Un effet plus marqué en cas d'IMC faible
Résultat : la vitamine D, seule ou en association aux Oméga 3, semble bel et bien efficace en prévention des maladies auto-immunes. En effet, une supplémentation en vitamine D seule, prise pendant 5 ans, a été associée à une réduction de 22 % de l’incidence des maladies auto-immunes par rapport au placebo. Lorsque la vitamine D a été associée aux Oméga 3, ce chiffre a atteint 30 % environ, indiquent les auteurs de l’étude.
Cette supplémentation en vitamine D bénéficierait en particulier aux personnes présentant un faible IMC. Pour la supplémentation en vitamine D vs placebo, le hazard ratio était de 0,47 pour les personnes présentant un IMC égal à 18 contre 0,69 pour ceux ayant un IMC de 25, voire de 0,90 pour ceux ayant un IMC de 30. Un phénomène que Karen H Costenbader (Boston) qui a participé à l’étude, explique, dans un commentaire paru le 28 janvier, « potentiellement [par] une absorption dans le tissu adipeux entraînant une biodisponibilité plus faible » chez les personnes présentant un IMC plus élevé.
Cette efficacité semble par ailleurs plus marquée vis-à-vis de la polyarthrite rhumatoïde. En effet, « l’incidence de la polyarthrite rhumatoïde était approximativement 40 % plus basse dans les groupes ayant reçu une supplémentation que dans ceux ayant reçu un placebo », rapportent les auteurs. Un constat à interpréter avec prudence toutefois face à la faible incidence de la pathologie parmi les participants (moins de 40 volontaires ont développé la maladie). D’ailleurs, c’est pour la même raison que les chercheurs peinent à conclure pour le psoriasis ou les maladies auto-immunes thyroïdiennes, expliquent Karen Costenbader.
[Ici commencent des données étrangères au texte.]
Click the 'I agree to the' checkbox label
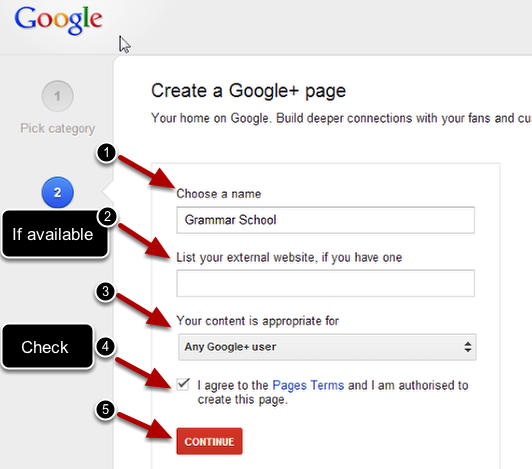The height and width of the screenshot is (469, 532). [x=233, y=386]
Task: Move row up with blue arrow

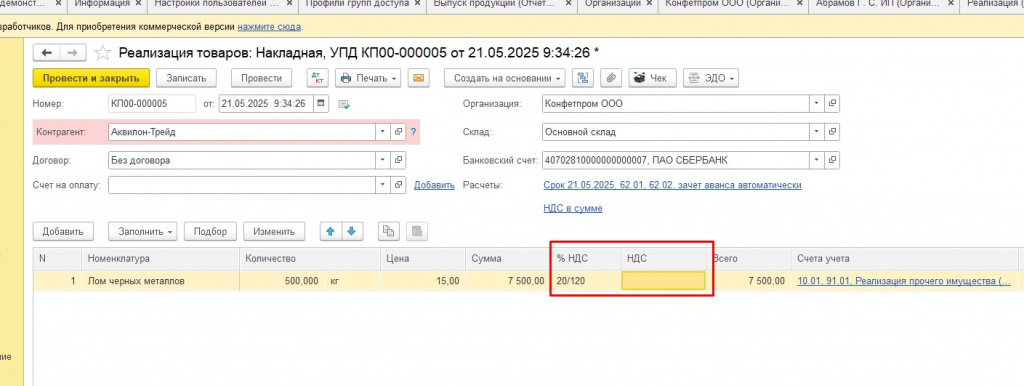Action: [330, 231]
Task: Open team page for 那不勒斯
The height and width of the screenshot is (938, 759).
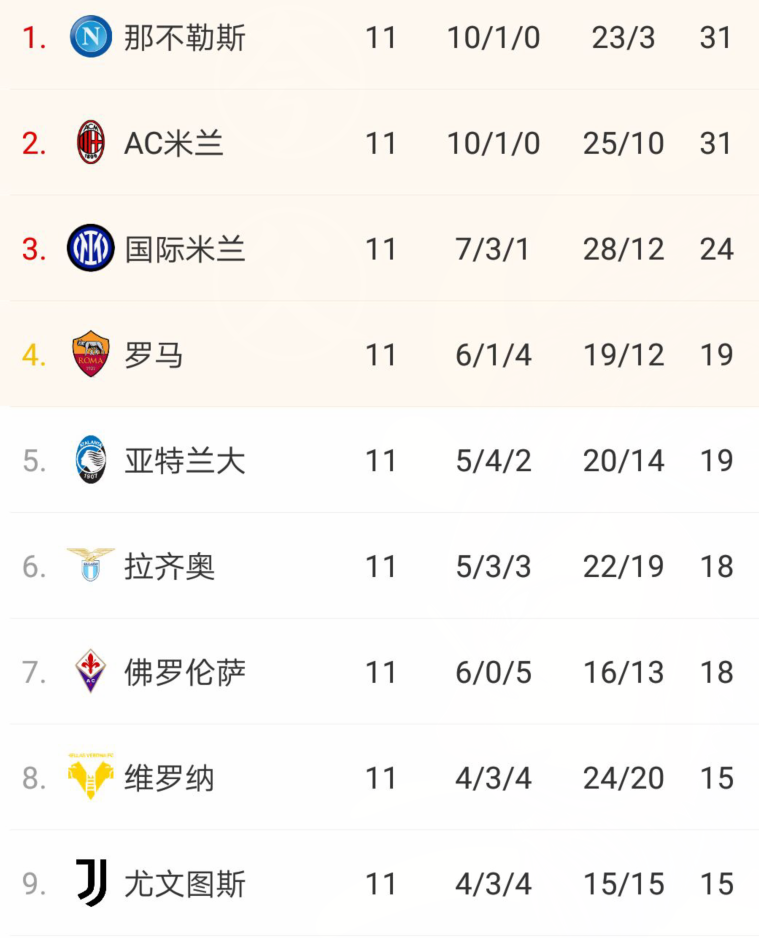Action: point(185,38)
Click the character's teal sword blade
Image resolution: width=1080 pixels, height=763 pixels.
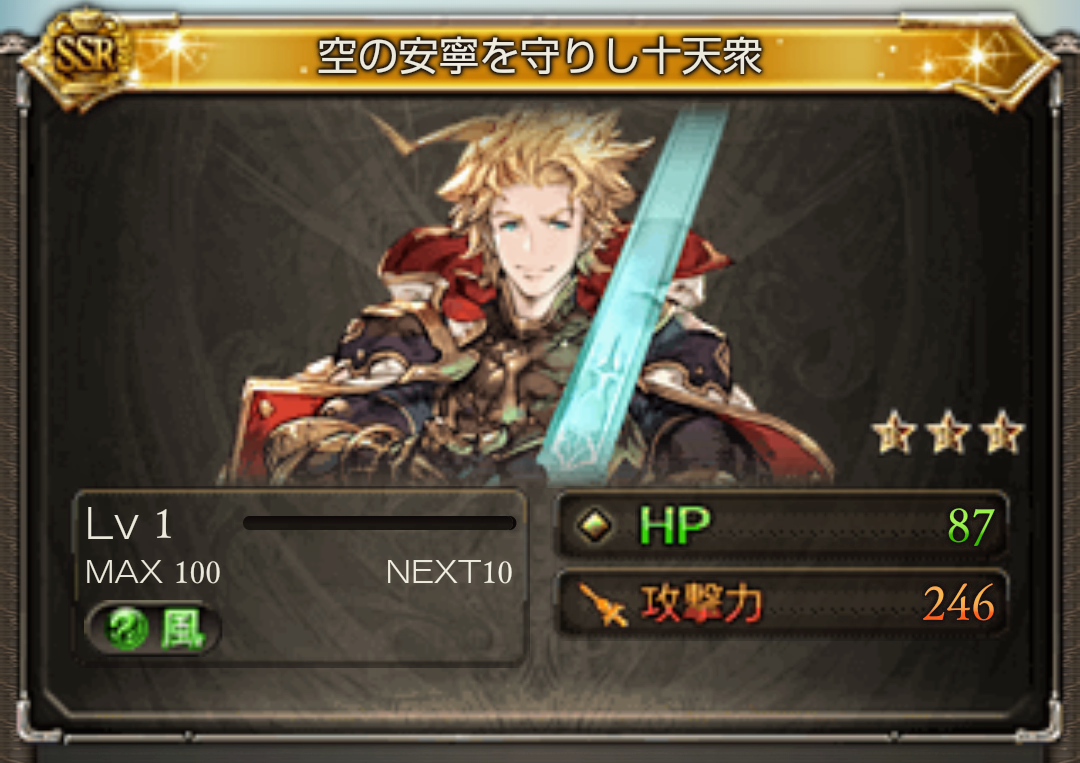[x=634, y=289]
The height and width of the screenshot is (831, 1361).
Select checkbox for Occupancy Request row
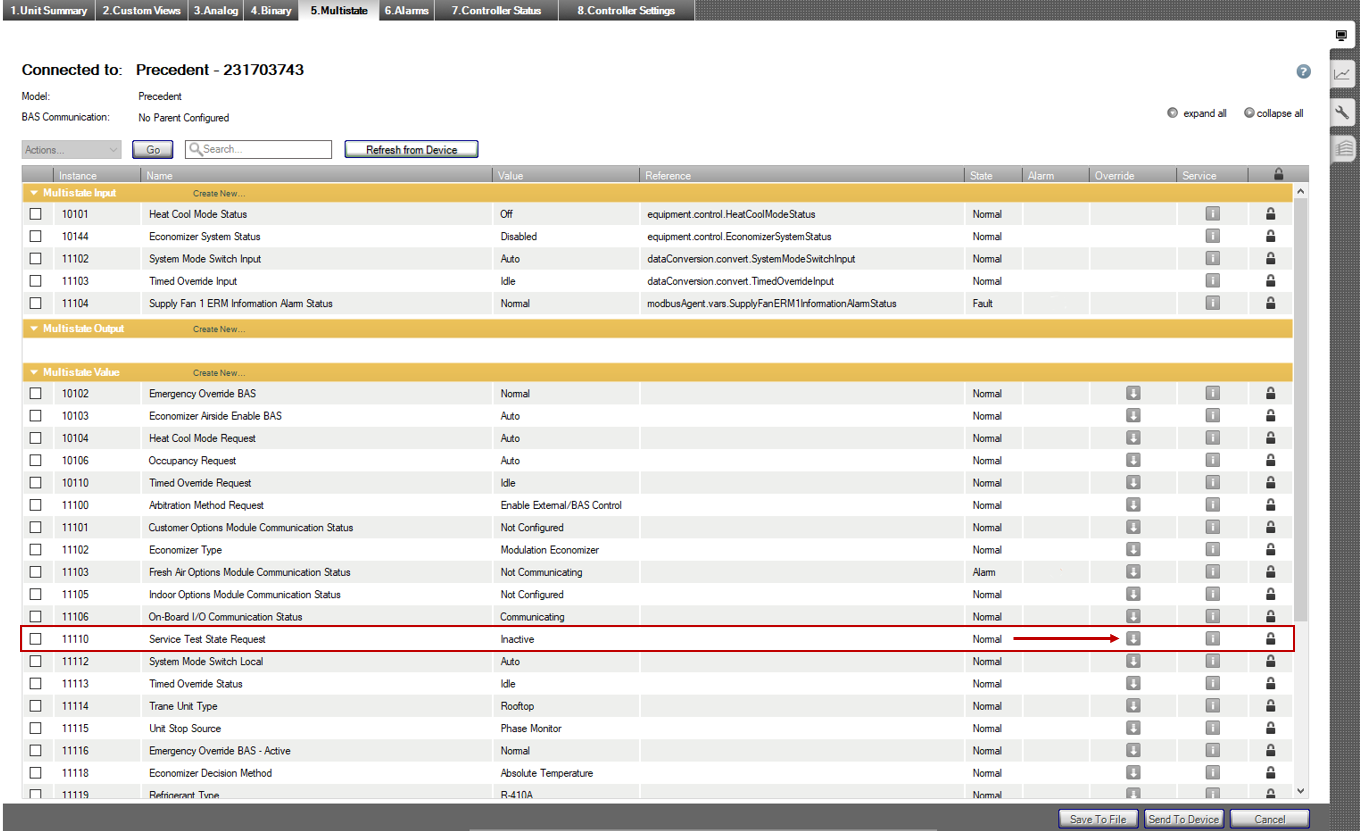coord(36,461)
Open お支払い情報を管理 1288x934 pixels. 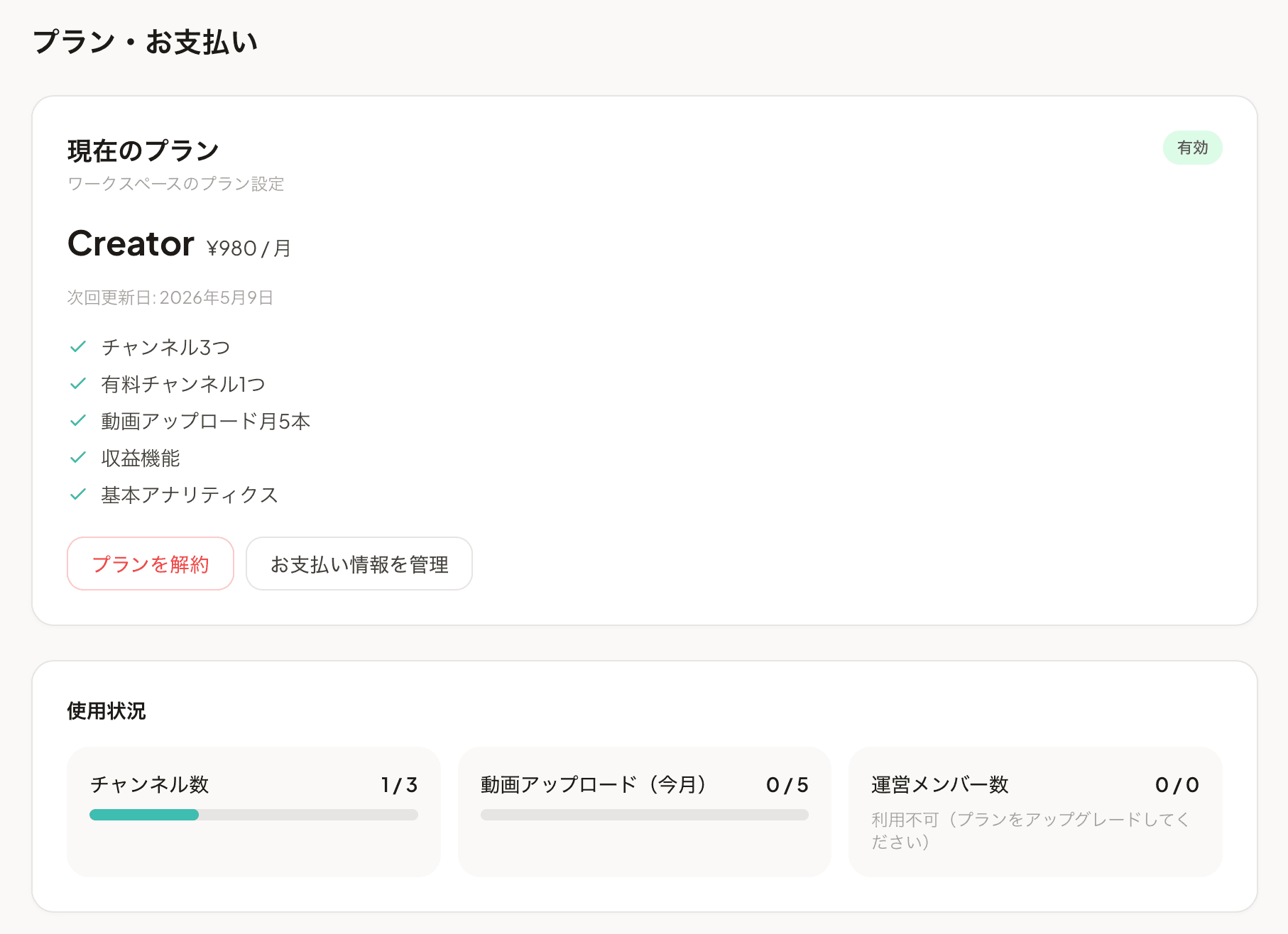359,564
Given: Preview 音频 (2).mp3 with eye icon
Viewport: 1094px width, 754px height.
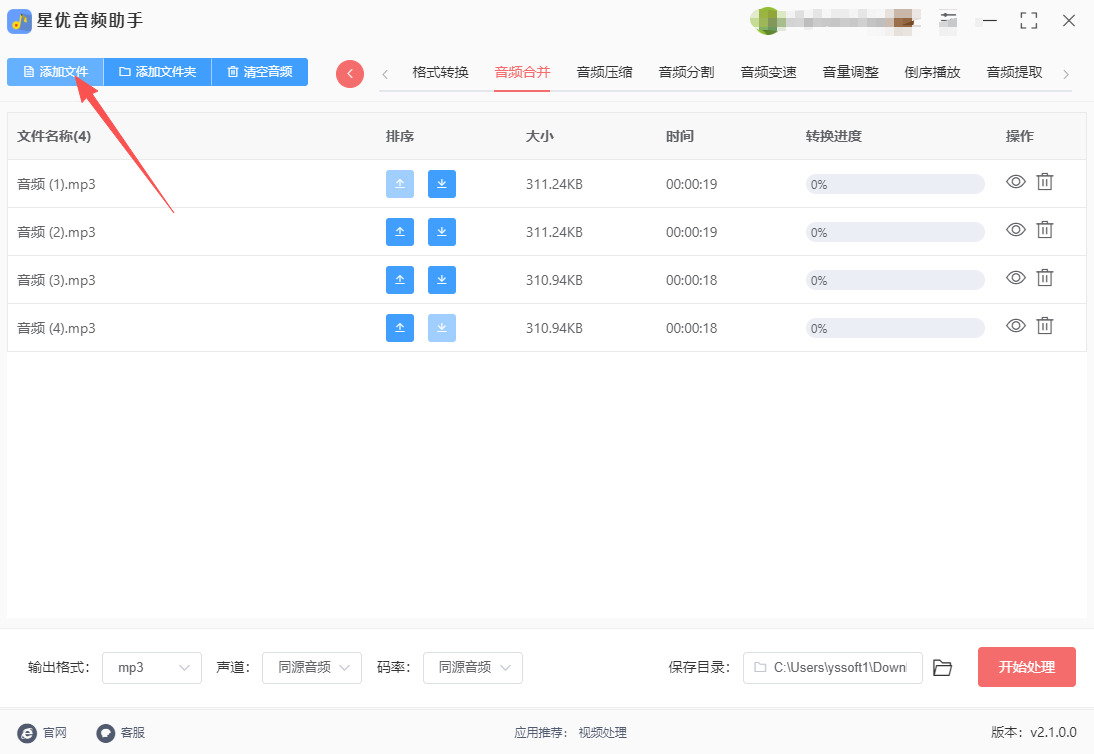Looking at the screenshot, I should [x=1016, y=230].
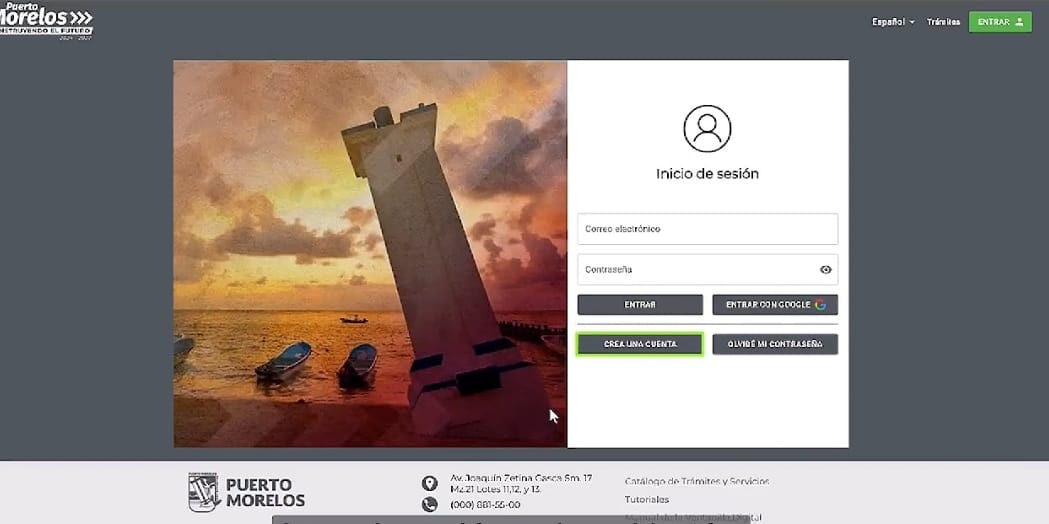Toggle password visibility with the eye icon

point(825,270)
Une efficacité moins nette avec les Oméga 3
L’efficacité préventive des Oméga 3 semble en revanche incertaine. « La supplémentation en acides gras Oméga 3, avec ou sans vitamine D, a n’a réduit l’incidence des maladies auto-immune que de 15 % », un chiffre en deçà du seuil de significativité calculé par les chercheurs. « Cependant en incluant les participants atteints d'une maladie auto-immune probable [et pas seulement ceux dont le diagnostic a été confirmé N.D.L.R.], la supplémentation en acides gras oméga 3 a plutôt réduit le taux d’incidence de 18 % vs placebo, et une interaction significative a été trouvée avec le temps, indiquant un effet accru après une plus longue durée de supplémentation ».
Des bénéfices qui augmentent avec le temps
Cet accroissement de l’efficacité préventive de la supplémentation a d’ailleurs également été trouvé avec la vitamine D. « Quand seules les trois dernières années de l’étude ont été prises en compte, le groupe vitamine D comportait 39 % de participants avec un diagnostic confirmé de maladie auto-immune de moins que le groupe placebo », rapportent les chercheurs.
Si des inconnues demeurent, pour le Dr Karen Costenbader, les conclusions de cette étude peuvent déjà être utilisées en pratique courante. « Docteur, quels suppléments ou vitamines me recommandez-vous ? […] Désormais, lorsque mes patients, confrères ou amis m’interrogent, je peux indiquer les résultats de nos recherches », se réjouit-elle.